Imagem de capa: Fabrizio Misson, Shutterstock
Sabe, eu ando sentindo amor de novo. É fogo. Mas eu dei de ter ternuras, frio na barriga, fazer planos, decorar letra de música, sonhar grandezas. Eu ando sentindo amor de novo!
Assim, sem mais, pulo da cama querendo construir uma casinha na árvore onde meu filho vai brincar com o irmão que eu hei de lhe dar no Natal. Tenho ímpetos de bater palmas de porta em porta, contar aos desconhecidos que o amor foi dar lá em casa. Comprar uma câmera, fotografar os besouros, caramujos, tatus-bola e joaninhas que derem as caras por aqui.
Ando sentindo amor de novo. E isso é tão bonito que eu nem acho que é comigo. Careço distribuí-lo por aí. Penso nas minhas avós avisando que tudo o que a gente ganha a gente tem de dividir.
Quero arrumar a casa, ajeitar a vida, construir uma biblioteca, batizar o filho de um amigo num domingo de manhã, ter planta na sala, comprar um abajur. Ajudar uma amiga que arrecada livros no fim do ano para as crianças de um orfanato. Eu quero, ah, eu quero tanto chorar de rir com meu irmão lembrando as trapalhadas do nosso pai. Quero, imagine você, ser amigo da Angela Rô-Rô que me lembra poderosa “que a vida é bela, só nos resta viver”.
Sou nada além de um pobre homem antigo que ainda chama calendário de “folhinha”, comercial de TV de “reclame”, guaraná de “refresco”, jaqueta de “abrigo”. Mas sinto aqui dentro um amor tão amigo, grandioso, maior que a minha árvore genealógica e seus avós imigrantes, trisavós vendedores de doces, tataravós escravos alforriados e suas florestas de histórias. É que eu ando sentindo amor de novo, sabe?
É amor que dá vontade de trabalhar mais, amor que vem vestindo esperança, que renova a fé na vida e nos faz seguir adiante até o lugar dentro da gente onde os nascem os sonhos, entre samambaias e espadas de São Jorge.
Assim, de novo, eu me sinto tão rapaz, tão capaz de tudo! Posso abrir a janela agora e gritar para as cigarras e os vizinhos: eu ando sentindo amor de novo!
E meu pequeno gesto será capaz de soprar um cisco de ternura no olho direito de um assassino que, com o dedo no gatilho, a arma apontada para a vítima, se pega a sentir vergonha daquilo que se tornou. Então desiste do crime, joga o revólver para longe e sai correndo se entregar à polícia, arrependido, disposto a pagar por todos os seus crimes.
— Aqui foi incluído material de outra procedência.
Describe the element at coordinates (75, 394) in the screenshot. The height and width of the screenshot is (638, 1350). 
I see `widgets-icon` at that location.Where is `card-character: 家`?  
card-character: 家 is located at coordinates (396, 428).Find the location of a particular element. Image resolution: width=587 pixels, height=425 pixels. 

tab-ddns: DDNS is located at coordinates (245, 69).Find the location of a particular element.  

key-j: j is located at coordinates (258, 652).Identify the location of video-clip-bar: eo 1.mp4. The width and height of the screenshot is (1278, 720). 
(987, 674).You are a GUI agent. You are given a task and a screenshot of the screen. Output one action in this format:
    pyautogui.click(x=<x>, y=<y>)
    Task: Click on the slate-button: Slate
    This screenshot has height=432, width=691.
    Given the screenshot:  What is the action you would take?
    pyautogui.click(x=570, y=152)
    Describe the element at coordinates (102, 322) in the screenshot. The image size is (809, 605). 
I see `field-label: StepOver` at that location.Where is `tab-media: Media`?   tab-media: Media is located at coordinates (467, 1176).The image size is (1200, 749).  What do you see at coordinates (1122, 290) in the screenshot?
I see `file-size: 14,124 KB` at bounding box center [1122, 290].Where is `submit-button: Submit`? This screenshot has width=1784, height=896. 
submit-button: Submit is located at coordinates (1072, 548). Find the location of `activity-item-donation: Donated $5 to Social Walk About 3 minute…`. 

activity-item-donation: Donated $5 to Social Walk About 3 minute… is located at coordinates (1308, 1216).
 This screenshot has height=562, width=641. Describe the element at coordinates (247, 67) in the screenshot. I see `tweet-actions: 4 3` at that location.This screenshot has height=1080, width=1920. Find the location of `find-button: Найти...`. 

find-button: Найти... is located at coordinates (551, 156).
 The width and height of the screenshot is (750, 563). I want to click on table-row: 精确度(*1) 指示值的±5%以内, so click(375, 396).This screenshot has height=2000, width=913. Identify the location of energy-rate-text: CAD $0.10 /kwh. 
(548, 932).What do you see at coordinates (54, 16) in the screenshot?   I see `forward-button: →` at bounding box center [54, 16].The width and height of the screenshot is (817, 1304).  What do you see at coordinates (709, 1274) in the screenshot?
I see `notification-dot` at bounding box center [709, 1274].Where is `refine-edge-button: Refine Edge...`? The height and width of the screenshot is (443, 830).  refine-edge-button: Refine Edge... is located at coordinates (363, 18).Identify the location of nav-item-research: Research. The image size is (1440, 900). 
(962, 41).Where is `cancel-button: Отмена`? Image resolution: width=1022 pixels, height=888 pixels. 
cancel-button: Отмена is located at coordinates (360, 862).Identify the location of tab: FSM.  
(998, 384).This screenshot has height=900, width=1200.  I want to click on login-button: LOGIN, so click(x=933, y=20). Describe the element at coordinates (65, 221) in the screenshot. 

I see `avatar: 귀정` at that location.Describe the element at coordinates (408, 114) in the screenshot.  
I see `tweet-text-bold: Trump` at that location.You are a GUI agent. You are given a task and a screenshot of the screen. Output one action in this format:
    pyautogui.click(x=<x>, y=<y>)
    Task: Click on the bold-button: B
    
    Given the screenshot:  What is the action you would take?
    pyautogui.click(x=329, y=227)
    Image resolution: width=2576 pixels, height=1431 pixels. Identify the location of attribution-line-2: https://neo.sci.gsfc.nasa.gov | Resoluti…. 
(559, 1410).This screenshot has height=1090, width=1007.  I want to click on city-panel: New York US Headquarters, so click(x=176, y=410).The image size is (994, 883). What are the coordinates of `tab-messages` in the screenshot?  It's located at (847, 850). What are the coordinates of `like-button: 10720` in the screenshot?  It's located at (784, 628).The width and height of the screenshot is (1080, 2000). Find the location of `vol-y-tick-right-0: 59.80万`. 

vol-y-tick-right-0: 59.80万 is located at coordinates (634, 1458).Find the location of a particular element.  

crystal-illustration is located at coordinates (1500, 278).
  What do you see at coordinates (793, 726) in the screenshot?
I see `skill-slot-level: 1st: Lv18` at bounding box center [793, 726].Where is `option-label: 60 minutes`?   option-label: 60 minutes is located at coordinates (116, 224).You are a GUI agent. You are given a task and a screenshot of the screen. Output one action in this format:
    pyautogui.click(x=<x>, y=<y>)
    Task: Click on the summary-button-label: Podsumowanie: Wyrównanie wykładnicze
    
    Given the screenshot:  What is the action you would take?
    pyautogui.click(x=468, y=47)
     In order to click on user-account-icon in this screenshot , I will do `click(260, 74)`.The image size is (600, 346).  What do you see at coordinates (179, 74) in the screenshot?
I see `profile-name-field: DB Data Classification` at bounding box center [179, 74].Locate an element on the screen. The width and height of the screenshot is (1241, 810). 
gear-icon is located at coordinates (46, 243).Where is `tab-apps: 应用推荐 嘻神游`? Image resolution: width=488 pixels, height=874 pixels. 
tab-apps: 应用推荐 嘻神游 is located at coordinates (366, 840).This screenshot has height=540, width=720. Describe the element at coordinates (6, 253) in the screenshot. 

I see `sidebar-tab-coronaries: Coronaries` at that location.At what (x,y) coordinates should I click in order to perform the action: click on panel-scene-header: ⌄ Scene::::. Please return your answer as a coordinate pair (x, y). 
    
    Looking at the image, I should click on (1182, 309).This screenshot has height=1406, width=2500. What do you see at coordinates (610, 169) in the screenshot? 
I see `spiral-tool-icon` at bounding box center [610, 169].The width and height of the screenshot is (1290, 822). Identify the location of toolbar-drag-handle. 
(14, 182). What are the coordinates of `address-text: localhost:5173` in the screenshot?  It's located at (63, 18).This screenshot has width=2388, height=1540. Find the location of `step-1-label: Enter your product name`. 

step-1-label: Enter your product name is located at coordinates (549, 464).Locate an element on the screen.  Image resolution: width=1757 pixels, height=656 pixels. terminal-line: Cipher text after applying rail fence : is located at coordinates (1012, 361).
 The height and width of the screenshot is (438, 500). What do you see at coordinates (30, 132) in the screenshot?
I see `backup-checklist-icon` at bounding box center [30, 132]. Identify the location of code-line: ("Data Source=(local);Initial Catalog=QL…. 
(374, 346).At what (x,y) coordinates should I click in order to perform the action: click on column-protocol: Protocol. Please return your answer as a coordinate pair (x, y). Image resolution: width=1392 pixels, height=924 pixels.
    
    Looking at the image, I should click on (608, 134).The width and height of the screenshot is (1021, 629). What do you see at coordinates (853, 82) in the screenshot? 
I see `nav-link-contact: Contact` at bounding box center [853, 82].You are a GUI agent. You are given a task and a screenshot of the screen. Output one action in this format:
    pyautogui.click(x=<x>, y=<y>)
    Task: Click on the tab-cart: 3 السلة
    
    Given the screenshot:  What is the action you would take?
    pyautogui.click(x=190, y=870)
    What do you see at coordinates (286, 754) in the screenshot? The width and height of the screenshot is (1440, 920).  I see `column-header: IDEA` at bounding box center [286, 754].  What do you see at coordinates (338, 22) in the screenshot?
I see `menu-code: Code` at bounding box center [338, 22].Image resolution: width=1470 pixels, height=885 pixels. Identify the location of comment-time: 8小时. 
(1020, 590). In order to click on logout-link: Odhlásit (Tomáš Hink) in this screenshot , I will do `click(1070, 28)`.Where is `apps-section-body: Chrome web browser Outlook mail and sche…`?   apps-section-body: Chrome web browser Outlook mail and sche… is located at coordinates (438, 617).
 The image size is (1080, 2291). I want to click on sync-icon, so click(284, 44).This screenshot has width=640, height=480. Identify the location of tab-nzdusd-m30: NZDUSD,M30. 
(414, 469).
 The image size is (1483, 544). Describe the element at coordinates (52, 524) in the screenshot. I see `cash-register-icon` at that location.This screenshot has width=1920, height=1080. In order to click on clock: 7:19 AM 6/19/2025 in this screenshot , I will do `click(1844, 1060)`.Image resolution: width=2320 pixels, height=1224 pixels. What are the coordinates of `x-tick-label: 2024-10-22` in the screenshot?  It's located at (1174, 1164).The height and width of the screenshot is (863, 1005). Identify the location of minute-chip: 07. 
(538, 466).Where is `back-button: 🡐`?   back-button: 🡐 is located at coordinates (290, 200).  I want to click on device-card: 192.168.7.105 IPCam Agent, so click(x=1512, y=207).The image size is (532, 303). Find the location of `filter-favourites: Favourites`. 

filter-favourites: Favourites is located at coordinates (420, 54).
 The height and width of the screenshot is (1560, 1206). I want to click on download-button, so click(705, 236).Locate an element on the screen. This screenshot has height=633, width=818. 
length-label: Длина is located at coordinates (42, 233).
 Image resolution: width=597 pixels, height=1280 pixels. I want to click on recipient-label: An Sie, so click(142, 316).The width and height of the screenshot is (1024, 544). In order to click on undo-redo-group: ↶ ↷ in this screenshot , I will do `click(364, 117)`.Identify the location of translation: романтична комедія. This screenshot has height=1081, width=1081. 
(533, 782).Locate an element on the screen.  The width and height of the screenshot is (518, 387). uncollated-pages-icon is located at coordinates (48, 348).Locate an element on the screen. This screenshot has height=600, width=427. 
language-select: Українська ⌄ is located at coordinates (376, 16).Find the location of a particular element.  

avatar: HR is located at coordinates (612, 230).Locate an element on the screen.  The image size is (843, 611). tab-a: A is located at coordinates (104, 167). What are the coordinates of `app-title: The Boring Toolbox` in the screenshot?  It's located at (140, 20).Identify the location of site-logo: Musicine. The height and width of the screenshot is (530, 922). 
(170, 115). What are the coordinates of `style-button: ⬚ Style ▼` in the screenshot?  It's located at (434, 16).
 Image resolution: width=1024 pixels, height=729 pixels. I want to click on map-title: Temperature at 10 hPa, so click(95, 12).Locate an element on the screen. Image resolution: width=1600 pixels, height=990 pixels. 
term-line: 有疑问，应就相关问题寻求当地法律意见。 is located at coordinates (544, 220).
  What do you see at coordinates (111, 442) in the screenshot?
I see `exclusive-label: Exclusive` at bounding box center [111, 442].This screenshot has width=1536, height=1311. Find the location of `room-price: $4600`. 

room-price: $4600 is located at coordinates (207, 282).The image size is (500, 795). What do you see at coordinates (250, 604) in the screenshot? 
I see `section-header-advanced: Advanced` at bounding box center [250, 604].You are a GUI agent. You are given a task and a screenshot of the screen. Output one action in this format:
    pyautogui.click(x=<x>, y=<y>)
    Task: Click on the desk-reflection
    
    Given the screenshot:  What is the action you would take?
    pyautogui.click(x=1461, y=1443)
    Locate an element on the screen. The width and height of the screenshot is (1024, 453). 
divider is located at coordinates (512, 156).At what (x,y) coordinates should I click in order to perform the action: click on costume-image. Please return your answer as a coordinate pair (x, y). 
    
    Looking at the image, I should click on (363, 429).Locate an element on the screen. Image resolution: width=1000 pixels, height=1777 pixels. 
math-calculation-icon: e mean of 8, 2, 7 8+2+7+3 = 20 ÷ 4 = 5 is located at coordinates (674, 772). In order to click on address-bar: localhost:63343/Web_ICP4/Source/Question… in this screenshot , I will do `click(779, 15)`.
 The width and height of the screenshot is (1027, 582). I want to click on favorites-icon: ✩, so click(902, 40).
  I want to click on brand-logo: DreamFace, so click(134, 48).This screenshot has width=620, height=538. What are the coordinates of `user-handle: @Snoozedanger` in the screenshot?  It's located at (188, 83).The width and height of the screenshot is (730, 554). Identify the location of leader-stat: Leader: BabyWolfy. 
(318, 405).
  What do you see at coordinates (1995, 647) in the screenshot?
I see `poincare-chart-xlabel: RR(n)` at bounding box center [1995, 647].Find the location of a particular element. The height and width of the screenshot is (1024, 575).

Minha declaração de amor descarada há de fazer o policial despreparado que torce o braço da estudante, em um protesto contra o fechamento de uma escola, se dar conta do quanto está enganado e cair no choro de joelhos, pedindo desculpas à moça, a Deus e ao mundo.
Vai, sim. Sentir amor vai nos salvar de tanto ódio, tanta guerra, tanta dor. É urgente, minha gente. Nada é mais urgente que deixar o amor viver na gente. Imperioso sentir na carne esse amor que entra e se esparrama no caminho feito cachorro que retorna do passeio, bagunça quase tudo e desarruma o resto. O amor que é um incêndio se espalhando em mato seco quando a gente o assopra e alimenta.
Eu ando sentindo amor de novo. Amor que faz viver. Viver que é imprescindível, que é pra já e é pra sempre. É tempo. Chega de ódio, chega de dor. É tempo de deixar o amor viver na gente. Não repare o mau jeito, meu povo. É que eu ando sentindo amor de novo.